* begin DATASET ROWS *
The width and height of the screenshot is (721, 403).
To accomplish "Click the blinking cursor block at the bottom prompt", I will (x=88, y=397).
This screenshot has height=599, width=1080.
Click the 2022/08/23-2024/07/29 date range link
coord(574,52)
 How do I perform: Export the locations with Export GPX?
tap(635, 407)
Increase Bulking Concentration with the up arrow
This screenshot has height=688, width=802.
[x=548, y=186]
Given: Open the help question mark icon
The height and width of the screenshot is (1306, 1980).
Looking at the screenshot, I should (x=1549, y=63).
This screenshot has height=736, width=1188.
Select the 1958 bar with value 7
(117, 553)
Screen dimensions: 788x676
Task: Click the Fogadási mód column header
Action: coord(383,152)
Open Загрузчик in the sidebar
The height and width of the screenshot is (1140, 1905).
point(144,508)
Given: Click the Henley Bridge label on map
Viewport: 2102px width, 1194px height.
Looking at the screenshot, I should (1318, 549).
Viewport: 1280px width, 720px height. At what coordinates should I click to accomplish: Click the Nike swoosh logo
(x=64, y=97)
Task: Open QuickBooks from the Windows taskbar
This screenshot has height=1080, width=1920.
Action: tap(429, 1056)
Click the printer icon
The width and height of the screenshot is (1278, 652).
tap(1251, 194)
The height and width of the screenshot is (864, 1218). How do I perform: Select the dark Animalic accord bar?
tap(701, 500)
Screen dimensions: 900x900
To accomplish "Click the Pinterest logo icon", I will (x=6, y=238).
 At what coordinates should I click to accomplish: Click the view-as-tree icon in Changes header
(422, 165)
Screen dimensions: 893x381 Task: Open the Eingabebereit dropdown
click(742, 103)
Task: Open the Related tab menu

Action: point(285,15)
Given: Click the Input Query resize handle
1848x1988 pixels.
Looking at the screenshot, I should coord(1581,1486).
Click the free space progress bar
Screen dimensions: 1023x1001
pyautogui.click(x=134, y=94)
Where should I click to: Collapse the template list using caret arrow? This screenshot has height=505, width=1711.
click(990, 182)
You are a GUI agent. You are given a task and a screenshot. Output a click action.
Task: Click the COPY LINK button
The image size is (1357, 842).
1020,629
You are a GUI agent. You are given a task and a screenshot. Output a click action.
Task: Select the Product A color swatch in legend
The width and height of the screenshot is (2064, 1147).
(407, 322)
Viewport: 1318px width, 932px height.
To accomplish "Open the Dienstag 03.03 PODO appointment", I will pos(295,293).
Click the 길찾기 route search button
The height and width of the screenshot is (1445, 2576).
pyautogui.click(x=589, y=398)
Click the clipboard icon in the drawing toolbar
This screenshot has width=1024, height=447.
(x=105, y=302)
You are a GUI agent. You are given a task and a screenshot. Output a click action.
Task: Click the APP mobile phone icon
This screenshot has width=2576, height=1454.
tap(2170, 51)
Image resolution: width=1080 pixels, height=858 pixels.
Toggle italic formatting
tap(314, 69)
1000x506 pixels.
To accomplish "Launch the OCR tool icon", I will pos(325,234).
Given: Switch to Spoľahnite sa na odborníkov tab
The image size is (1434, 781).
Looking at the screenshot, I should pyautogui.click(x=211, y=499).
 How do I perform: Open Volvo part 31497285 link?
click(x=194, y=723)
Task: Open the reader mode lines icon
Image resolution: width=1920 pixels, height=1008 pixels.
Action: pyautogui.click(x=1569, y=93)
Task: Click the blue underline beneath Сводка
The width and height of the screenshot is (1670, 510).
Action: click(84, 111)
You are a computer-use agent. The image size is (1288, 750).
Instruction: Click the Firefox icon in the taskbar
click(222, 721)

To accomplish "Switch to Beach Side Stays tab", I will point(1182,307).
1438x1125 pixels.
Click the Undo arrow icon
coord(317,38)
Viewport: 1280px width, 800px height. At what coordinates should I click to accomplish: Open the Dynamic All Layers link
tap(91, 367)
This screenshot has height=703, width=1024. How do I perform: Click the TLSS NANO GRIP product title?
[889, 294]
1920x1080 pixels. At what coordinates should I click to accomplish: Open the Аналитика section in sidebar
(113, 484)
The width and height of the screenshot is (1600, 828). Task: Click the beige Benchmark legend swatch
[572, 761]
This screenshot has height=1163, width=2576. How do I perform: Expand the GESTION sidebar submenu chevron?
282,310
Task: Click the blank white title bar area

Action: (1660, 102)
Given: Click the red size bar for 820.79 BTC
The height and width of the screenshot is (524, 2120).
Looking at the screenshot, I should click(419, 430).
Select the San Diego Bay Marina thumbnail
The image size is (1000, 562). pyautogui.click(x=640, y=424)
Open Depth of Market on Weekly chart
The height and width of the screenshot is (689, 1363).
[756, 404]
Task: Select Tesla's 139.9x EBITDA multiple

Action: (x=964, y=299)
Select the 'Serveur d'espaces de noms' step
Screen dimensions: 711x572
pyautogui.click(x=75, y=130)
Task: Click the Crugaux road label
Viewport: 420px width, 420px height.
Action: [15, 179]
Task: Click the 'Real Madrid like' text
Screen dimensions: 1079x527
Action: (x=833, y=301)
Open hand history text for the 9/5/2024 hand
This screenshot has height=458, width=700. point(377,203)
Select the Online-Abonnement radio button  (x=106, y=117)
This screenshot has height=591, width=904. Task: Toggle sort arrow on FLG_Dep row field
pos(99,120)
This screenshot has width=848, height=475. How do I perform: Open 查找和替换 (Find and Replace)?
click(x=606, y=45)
* end DATASET ROWS *
TASK DESCRIPTION:
State how many lines in the items above contain the string "title". Reply with the number only.

SOLUTION BELOW:
2